TEXT SECTION

CODEWITHSUNDEEP
reactjstypescript
stahlhammer
stahlhammer

Reputation: 107

Make a property required based on another property of a generic interface

I have an interface for a react component. There are a bunch of properties there, but I want one property to affect the others. So, what I have is:

export interface IMyAwesomeComponentProps<T = {}> {
    className: string
    defaultPath?: ISomeOtherInterface<T>

    // more properties...
    // ...and finally

    isDraggable?: boolean
    onDrag?: () => {}
}

This thing is implemented like so:

export class MyAwesomeComponent<T> extends React.Component<IMyAwesomeComponentProps<T>> {
   //...
}

So, what I what to do is when I pass the "isDraggable" as "true", I want the "onDrag" to be required.

To resolve this, I first excluded "onDrag" function from the interface and made a new type. Then I made a utility type which basically says "if that "isDraggable" thing is true, then return the interface combined with "TDraggableProps" otherwise just give me the interface back". Overall it looks like this:

type TDraggableProps = {  
  onDrag: () => void
  // maybe some more props  
}

type Test<I extends ITreeProps> = I['isDraggable'] extends true ? I & TDraggableProps : I

export class MyAwesomeComponent<T> extends React.Component<Test<IMyAwesomeComponentProps<T>>>

Aaaand, this kinda works except it's not. And I have no idea what to do with that generic that comes into the interface.

Upvotes: 0

Views: 663

Answers (3)

SET PROBLEM 1
Please retype the TypeScript props question, everything from "isDraggable?: boolean" down to "to be required.".
SET PROBLEM 2
Answer these questions about the TypeScript props question:
(a) What reputation is shown for the poster?
(b) What name does the poster give the new type that holds the "onDrag" function?
(c) How many views does the thread have?
SET PROBLEM 3
Give what follows next in the forum thread on making the TypeScript prop required.

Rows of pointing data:
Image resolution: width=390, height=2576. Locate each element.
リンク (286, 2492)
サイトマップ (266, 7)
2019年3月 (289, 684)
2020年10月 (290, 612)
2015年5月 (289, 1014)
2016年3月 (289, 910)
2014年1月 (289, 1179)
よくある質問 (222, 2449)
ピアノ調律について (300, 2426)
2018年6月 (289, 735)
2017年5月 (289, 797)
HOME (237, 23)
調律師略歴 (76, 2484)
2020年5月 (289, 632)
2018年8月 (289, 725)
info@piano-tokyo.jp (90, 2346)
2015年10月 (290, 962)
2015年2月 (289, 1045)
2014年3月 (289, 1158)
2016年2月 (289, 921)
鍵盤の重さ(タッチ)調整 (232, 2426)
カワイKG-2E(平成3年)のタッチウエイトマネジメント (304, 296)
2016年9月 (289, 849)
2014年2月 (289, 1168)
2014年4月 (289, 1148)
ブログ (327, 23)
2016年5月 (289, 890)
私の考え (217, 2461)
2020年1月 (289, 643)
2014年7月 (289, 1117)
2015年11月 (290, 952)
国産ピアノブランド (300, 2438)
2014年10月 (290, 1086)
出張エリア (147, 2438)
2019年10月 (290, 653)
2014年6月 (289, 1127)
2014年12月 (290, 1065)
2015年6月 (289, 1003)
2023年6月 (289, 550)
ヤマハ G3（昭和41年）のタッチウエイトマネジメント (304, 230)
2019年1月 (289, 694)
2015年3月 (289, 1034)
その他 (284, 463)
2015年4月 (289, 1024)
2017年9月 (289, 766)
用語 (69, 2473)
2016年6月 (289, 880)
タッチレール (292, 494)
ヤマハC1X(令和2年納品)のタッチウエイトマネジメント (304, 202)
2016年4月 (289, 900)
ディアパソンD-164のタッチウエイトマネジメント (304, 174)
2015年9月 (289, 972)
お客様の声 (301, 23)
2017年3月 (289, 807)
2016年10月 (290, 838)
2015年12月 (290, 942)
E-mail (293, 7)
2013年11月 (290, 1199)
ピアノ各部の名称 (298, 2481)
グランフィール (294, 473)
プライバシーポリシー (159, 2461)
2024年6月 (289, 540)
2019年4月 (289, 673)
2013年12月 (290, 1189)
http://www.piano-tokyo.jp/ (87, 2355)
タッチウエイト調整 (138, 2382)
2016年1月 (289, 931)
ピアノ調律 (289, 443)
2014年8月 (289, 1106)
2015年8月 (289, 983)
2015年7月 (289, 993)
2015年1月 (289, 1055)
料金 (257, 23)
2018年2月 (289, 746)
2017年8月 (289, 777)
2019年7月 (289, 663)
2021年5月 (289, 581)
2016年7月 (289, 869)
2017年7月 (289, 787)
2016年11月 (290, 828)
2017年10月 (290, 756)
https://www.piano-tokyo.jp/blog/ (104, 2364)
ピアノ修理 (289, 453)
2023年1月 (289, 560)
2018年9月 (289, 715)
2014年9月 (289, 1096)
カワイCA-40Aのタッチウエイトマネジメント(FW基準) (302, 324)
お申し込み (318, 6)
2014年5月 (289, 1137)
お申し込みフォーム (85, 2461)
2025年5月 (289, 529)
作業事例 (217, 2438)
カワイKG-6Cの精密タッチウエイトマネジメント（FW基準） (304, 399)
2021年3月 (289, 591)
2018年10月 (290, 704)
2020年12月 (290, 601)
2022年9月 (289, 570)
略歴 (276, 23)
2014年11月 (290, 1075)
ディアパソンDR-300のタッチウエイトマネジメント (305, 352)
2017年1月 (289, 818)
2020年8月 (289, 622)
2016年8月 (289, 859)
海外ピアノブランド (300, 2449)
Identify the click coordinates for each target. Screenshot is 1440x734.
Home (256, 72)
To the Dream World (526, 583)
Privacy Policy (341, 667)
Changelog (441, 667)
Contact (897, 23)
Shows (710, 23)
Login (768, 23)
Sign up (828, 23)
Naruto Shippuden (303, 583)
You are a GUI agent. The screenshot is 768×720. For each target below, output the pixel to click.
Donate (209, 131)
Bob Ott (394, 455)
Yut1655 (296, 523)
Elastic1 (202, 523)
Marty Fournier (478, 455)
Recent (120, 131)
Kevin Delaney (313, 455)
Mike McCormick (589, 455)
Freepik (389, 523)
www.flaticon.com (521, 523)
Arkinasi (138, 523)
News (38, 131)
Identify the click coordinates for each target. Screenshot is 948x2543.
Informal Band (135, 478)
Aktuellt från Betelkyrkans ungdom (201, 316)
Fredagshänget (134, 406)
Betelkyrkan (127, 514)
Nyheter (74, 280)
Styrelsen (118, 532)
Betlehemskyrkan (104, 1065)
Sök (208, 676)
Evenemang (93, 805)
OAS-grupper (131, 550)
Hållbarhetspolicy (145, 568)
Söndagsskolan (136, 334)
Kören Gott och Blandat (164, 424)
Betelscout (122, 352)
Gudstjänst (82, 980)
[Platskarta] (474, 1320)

RIGHT ANSWER 1
isDraggable?: boolean
    onDrag?: () => {}
}

This thing is implemented like so:

export class MyAwesomeComponent<T> extends React.Component<IMyAwesomeComponentProps<T>> {
   //...
}

So, what I what to do is when I pass the "isDraggable" as "true", I want the "onDrag" to be required.

RIGHT ANSWER 2
(a) 107
(b) TDraggableProps
(c) 663

RIGHT ANSWER 3
rzwnahmd
rzwnahmd

Reputation: 1082

I would make the Props a type then move all interface for all the common properties and for different properties, I think this approach looks clean and readable:

interface Common {
  x: number;
  y: number;
  z: number;
}

interface RequiredB {
  a: true;
  b: () => {}
}

interface OptionalB {
  a: false;
  b?: () => {}
}

type Props = Common & (RequiredB | OptionalB);

const obj: Props = {
  x: 1,
  y: 2,
  z: 3,
  //a: false, // b is not required now
  //a: true, // b is required now
}

Upvotes: 1

Jerome
Jerome

Reputation: 2761

I would change your interface IMyAwesomeComponentProps signature by creating a IDraggable interface and include it in your IMyAwesomeComponentProps. Of course assuming here that having the situation where isDraggable = false and the onDrag is defined is useless...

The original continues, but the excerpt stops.